祖父は漁師をしていて無口でしたがとても温厚で優しい人で、私は怒られた事は1度もありませんでしたし祖父が大好きでした。
でも私が中学生になった頃から一緒にいる時間はだんだんと減り、元々無口な祖父とは顔を合わせてもあまり話さなくなってしまいました。

それは私が社会人になってからも変わらず。
私が実家に帰省すると嬉しそうな顔を見せてくれた祖父でしたが、私はおしゃべりな祖母とばかり話していましたし祖父とは相変わらずちょっと会話するくらいでした。
それでも祖父は私がご飯を作ってあげたら美味しい美味しいと言っていっぱい食べてくれたり、祖父が捕ってきてくれたサザエを私が美味しそうに食べていたら喜んでいっぱいサザエの殻をむいてくれたりして、昔と変わらず本当にいつも優しい人でした。

ところが数年前、突然祖父が病院に入院する事になってしまったんです。
そして祖父はどんどん体の調子が悪くなり、結局そのまま昏睡状態に。
両親の話ではだいぶ前から祖父は体調を崩していたのですが、私には心配をかけないように黙っていたそうなんです。
なので私はずっと何も知らず、急いで実家に帰った時にはもう祖父は昏睡状態で、まったく話が出来なくなってしまいました。

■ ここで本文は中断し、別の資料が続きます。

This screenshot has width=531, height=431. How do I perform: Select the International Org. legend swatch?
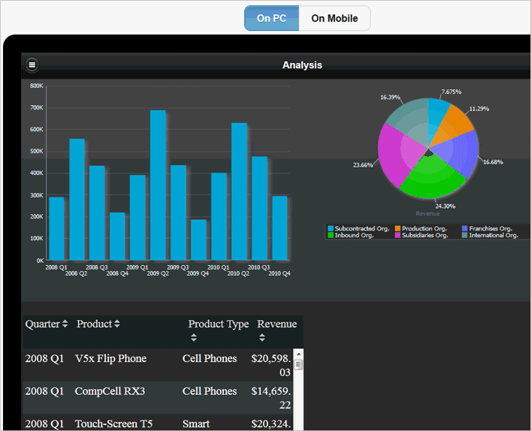click(465, 235)
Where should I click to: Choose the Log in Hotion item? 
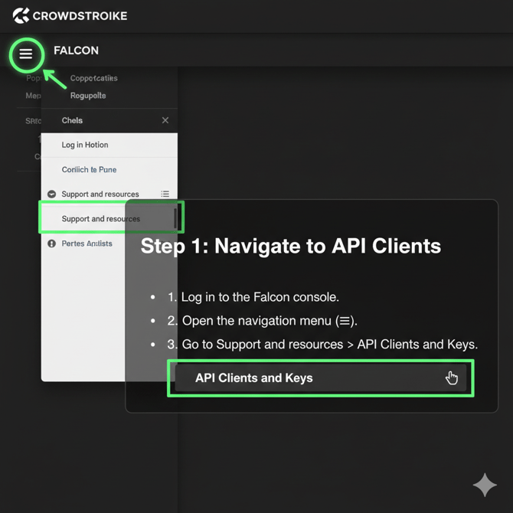point(85,145)
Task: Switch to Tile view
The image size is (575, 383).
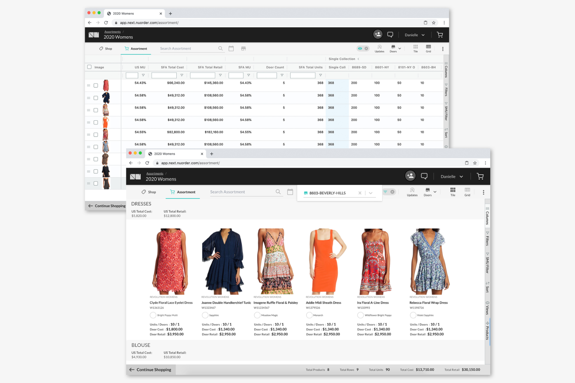Action: [453, 191]
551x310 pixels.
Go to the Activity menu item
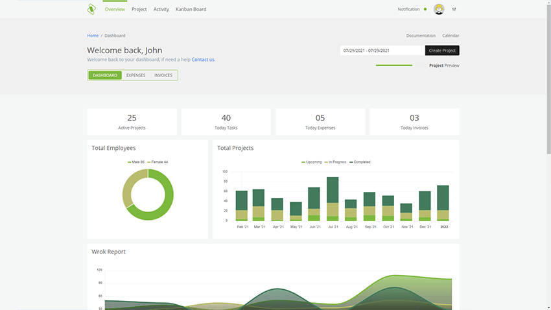point(161,10)
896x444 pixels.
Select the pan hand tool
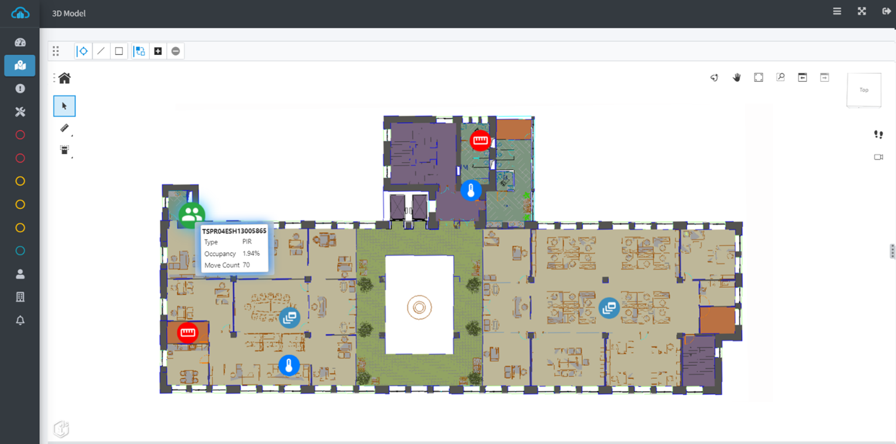click(736, 77)
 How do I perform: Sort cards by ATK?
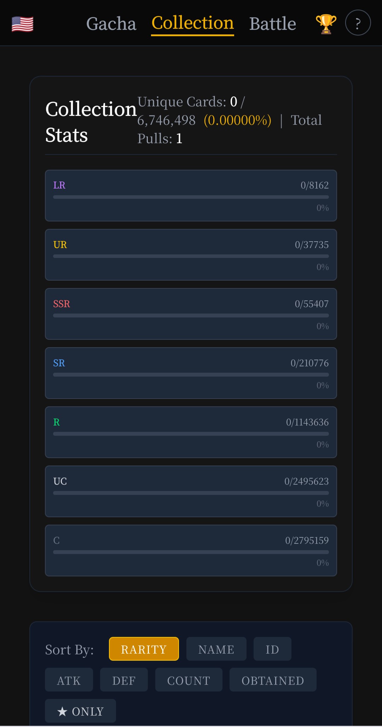point(69,680)
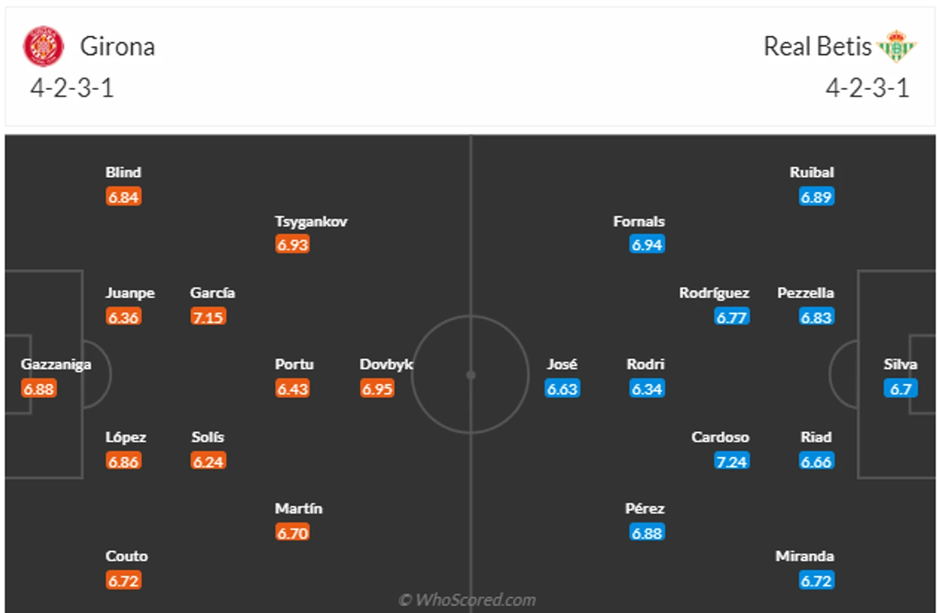Click the WhoScored.com watermark
The width and height of the screenshot is (937, 613).
click(x=467, y=600)
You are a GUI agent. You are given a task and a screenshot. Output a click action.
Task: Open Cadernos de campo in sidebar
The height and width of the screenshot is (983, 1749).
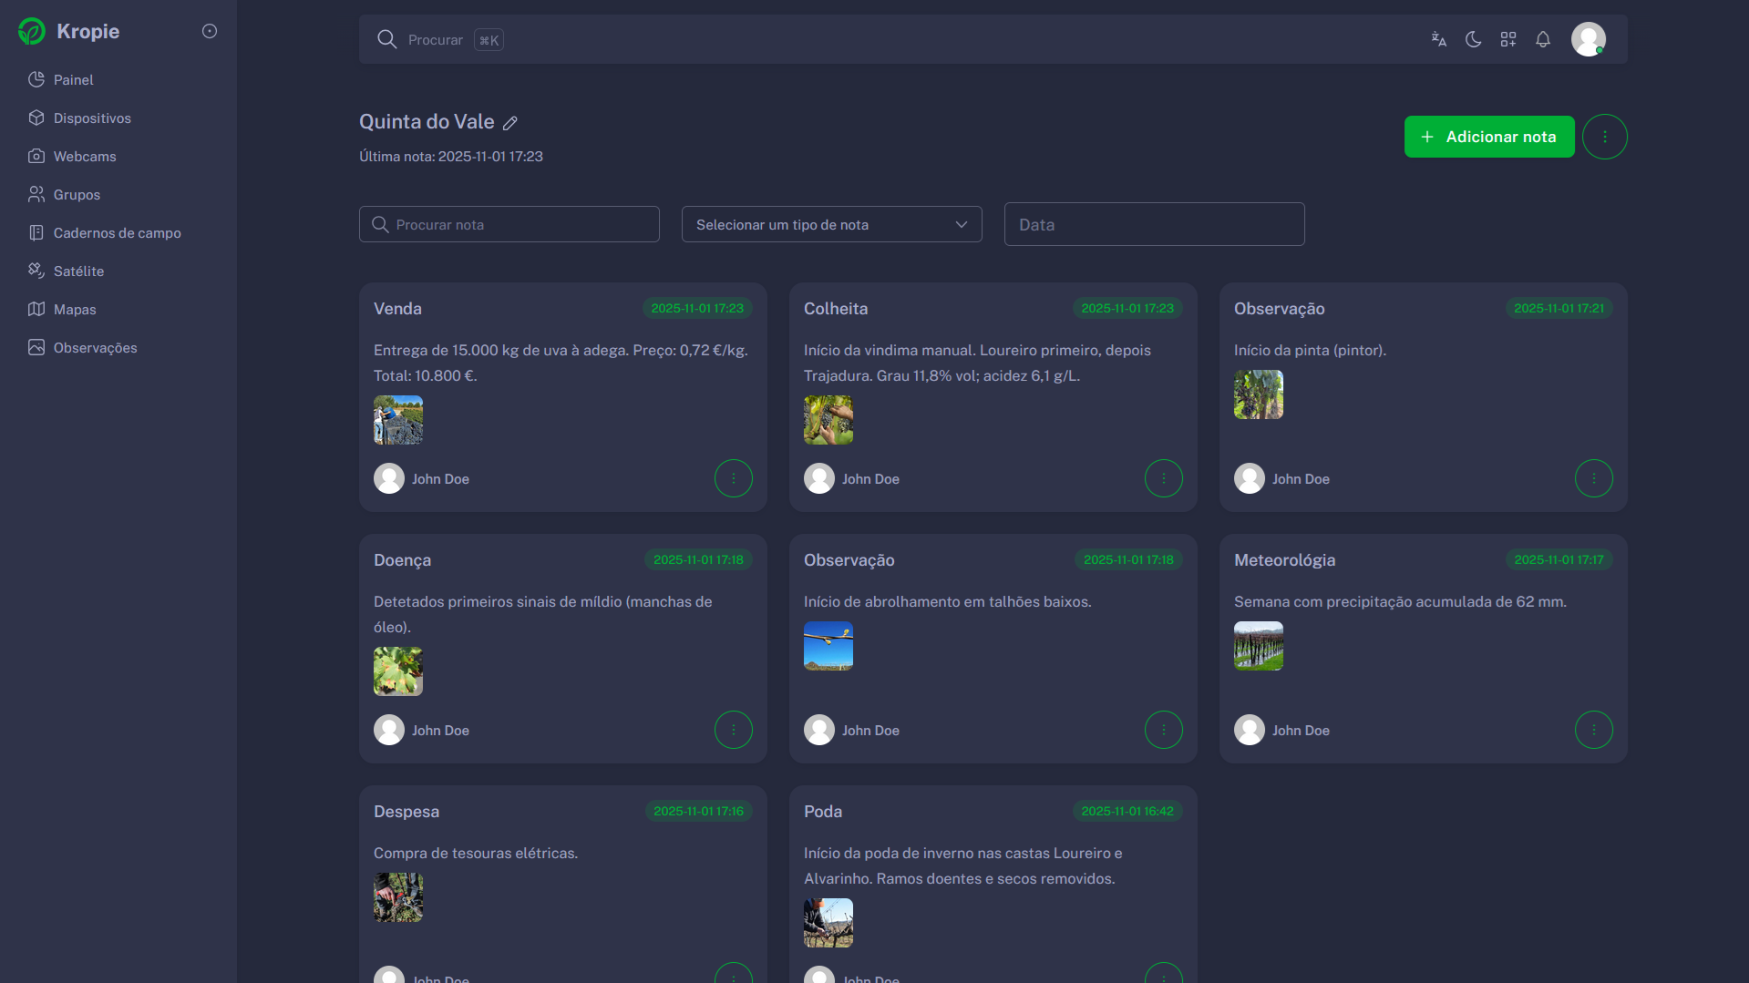pos(117,233)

それでも私は毎日病院に通い眠っている祖父に話しかけ続けました。
祖父は日に日に衰弱していって、信じられないくらい痩せてしまって。
正直その頃は祖父の姿を見るのがちょっと辛かったりもしました。
その後、私は仕事があって仕方なく1度東京に帰ったのですが。
東京に帰った翌日、祖母から電話が入って、祖父が亡くなったと聞かされました。
私はアパートで1人で大泣きしました。
せめて最期に立ち会ってあげたかった。

その日の夜、すぐに地元へ帰って既に葬儀場に運ばれた祖父に会いに行きました。
祖父は病院にいた時よりもずっと安らかな顔をしていてまるで眠っているようで。
でも祖父に触れるとびっくりするくらい体が冷たくなっていて。
改めて祖父の死を実感するとまた涙が止まらなくなりました。
そしてそのとき父に祖父が亡くなった時の話を聞いたんですが、祖父は亡くなる前に私の名前を呼んでいたそうなんです。
そして父が呼びかけると一言、「またサザエ捕ってやるからな」とちょっと笑顔で言ったそうなんです。
私はそれを聞いてちょっと笑ってしまいました。
そして祖父に「そんなに私がサザエ食べるの嬉しかったの?」と話しかけました。

だんだんと会話が減り、あまり話さなくなってしまったけれど、優しい祖父は最後まで私の事を想ってくれていたんですよね。
私は祖父に「いつかサザエいっぱい食べに行くから、その日の為に天国でいっぱい漁をしておいてね。」と手紙を書いて、棺桶に備えました。
きっと祖父は今も天国でいっぱい漁をしているんだと思います。
いつか私が年を取って亡くなったら、おじいちゃんに会いに行ってサザエを一緒に食べられたら良いな、と願っています。